Refuting Welch requires no elaborate argument. All it takes is to affirm that people can confer substantive rights upon themselves in the course of creating a political society. Of course, no such affirmation can ever guarantee absolutely that we'll get what we claim as rights, but it's no answer to the claim that making it is wrong because it violates the rights that someone claimed for himself prior to entering into society, or that society can only confer the rights that already adhere to man in the state of nature. If that were true, the whole procedure would be redundant. The difference between society and the state of nature, presuming for entertainment purposes only that there are such things as natural rights, is that rights conferred by society come with obligations on its members. Citizenship comes with an obligation to provide for the common defense, promote the general welfare, etc., according to society's definition of these goods. People who refuse to accept an obligation to contribute to the general welfare by sharing resources may as well go live in the woods, since they see the state as nothing more than a police force to protect them from the have-nots of society while they accumulate wealth without limit.

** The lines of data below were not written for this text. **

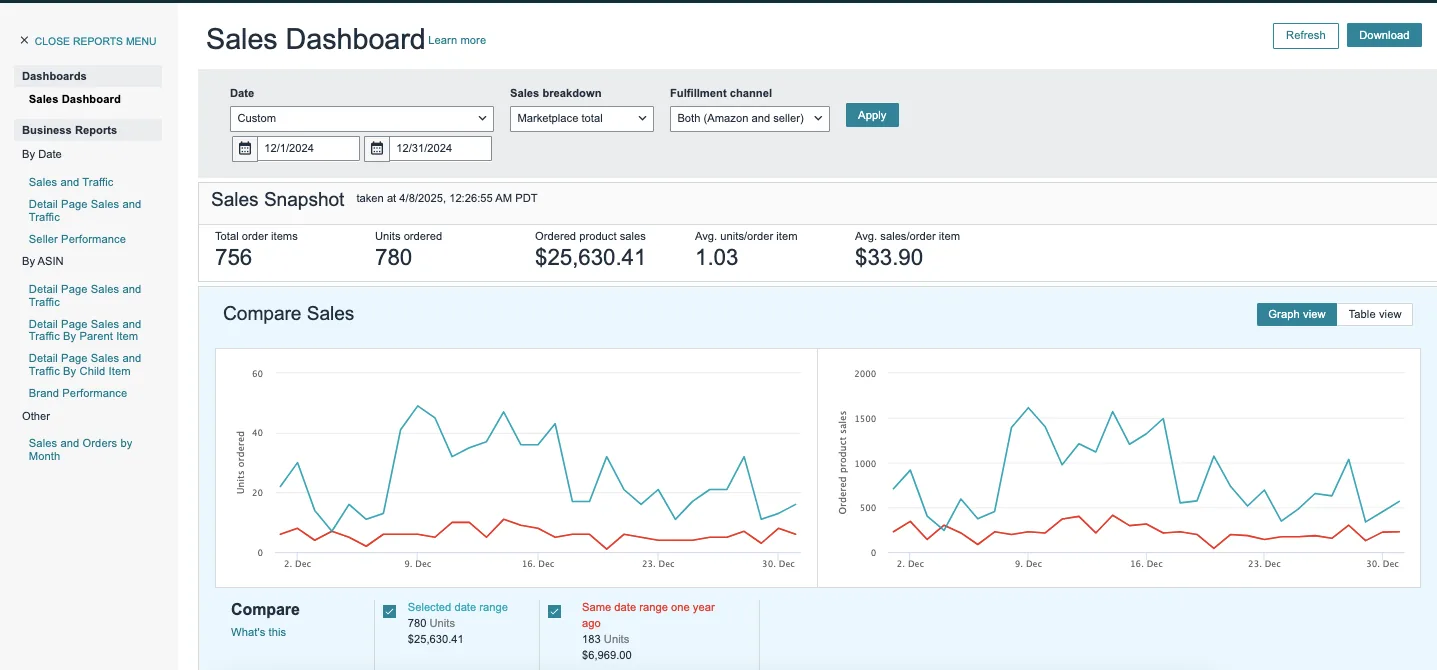
Task: Open the end date calendar icon
Action: 377,149
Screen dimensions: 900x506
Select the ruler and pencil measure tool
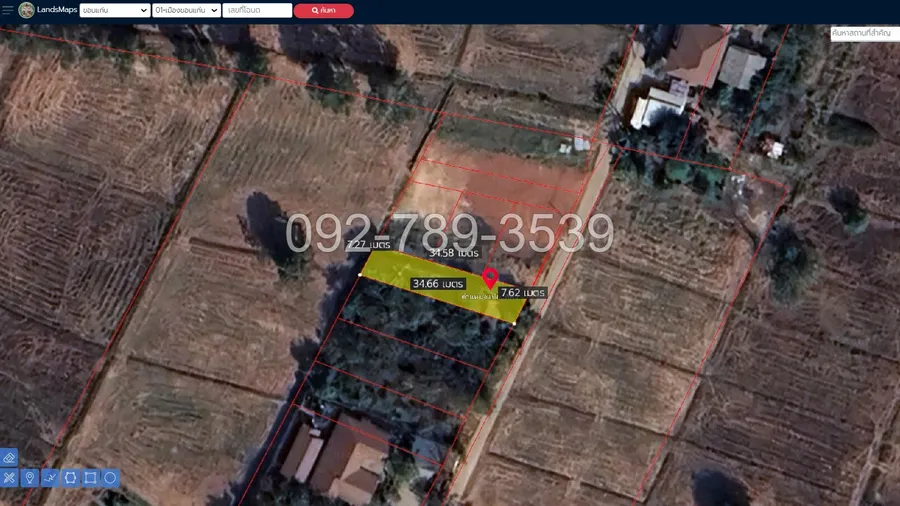(9, 478)
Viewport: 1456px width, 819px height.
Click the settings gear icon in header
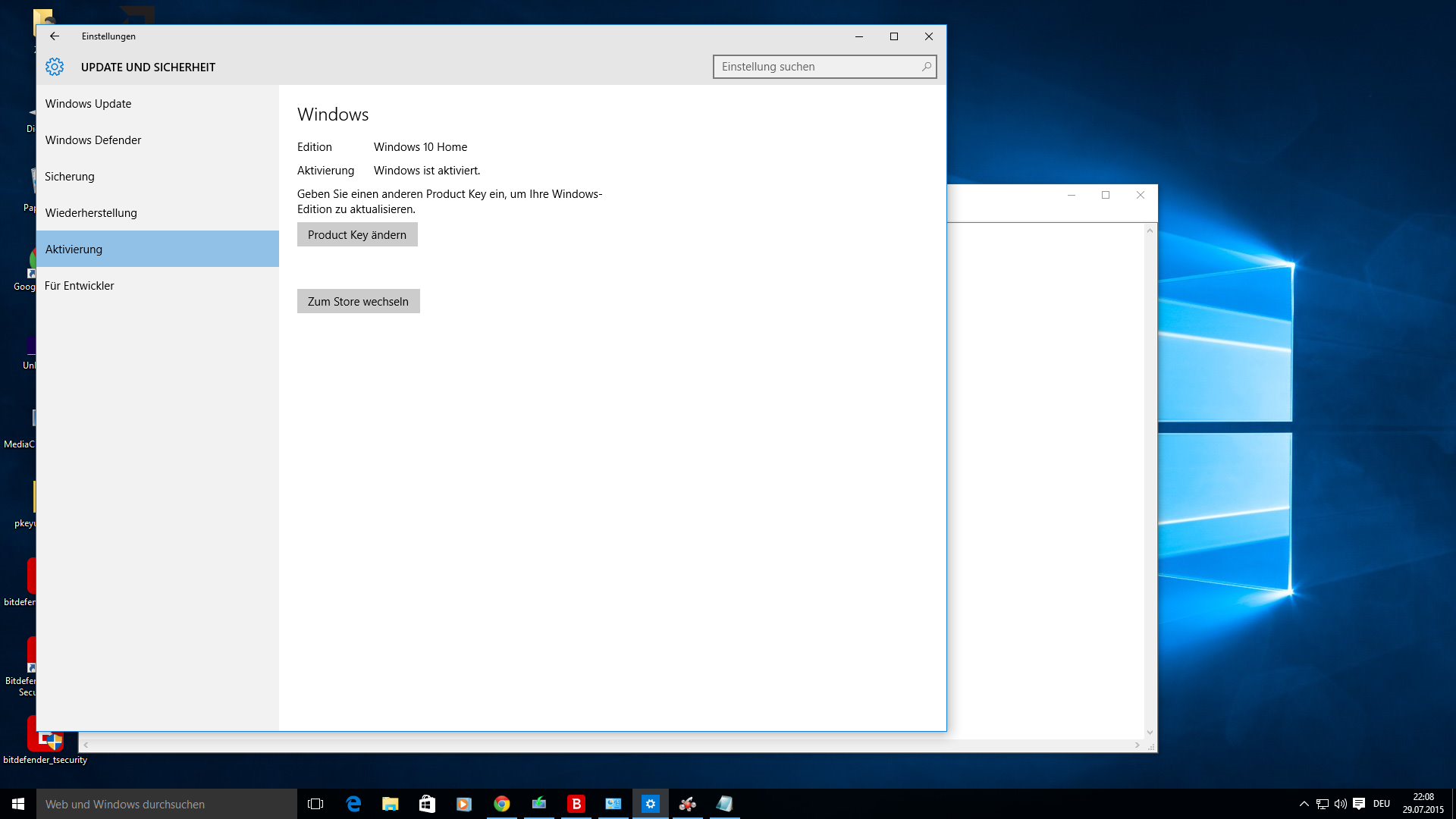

Welch might claim that his views are more consistent with the Founders and Framers, but that depends on more information than we get from his letter. I'd readily concede that few if any Founders would have assumed a right to health care, but we do know that they were suspicious of the unlimited accumulation of wealth that passes for "freedom" for too many modern Americans. They believed that excessive wealth led to luxury and an inevitable corruption of society and politics. They depended, perhaps naively, on notions of virtuous frugality and simplicity to restrain greed. I wonder sometimes whether they'd reject as completely as some suspect a scheme to check wealth by diverting it to unimpeachable social goods like health care. We can guess, but we can never know the answer. But they left us a mechanism that empowers the people to figure such matters out for themselves and shape policy accordingly, and "natural rights" have no veto on that process. They're fine for purposes of intellectual argument, but anyone who thinks they're the last word on any subject has a lot of thinking yet to do.

3 comments:

Anonymous said...

What needs to be beaten into the rock-like heads of these idiot conservatives is that there is no such a thing as "natural rights". Rights are granted, authorized, guaranteed and protected by the government. If you take one of these morons and put them out on the savannah of Africa, who guarantees them a right to not be eaten by a lion? If you put him in the middle of a desert, who grants him a right to not die of thirst? If you put him down in Antarctica, who is going to defend his right to not be frozen to death? These retards need to understand they have NO rights except those granted by the government. If the government decides to grant a right to healthcare, then so be it.

Samuel Wilson said...

In the writer's defense, I don't think he would claim a right to survive in the savannah or desert. He'd only ask that no one prevent him from doing what he has to in order to survive. The writer's problem is that he doesn't want anyone to claim a right to survive in society, which exists (ideally)to confer a right of survival on those willing to repudiate every-man-for-himself competition.

d.eris said...

"He seems incapable of envisioning circumstances in which people might trade in their natural rights, so to speak, in return for guarantees that might make society less brutally competitive." This view seems very widespread, many people seem to believe that the ideal state of a capitalist society is lawlessness. In Enlightenment thought, from Locke and Hobbes to Rousseau, the acceptance of the limitation of natural right by positive law/rights is the very definition of civilization, and marks the difference between the state of nature (i.e. war of all against all, in Hobbes' famous phrase) and human society.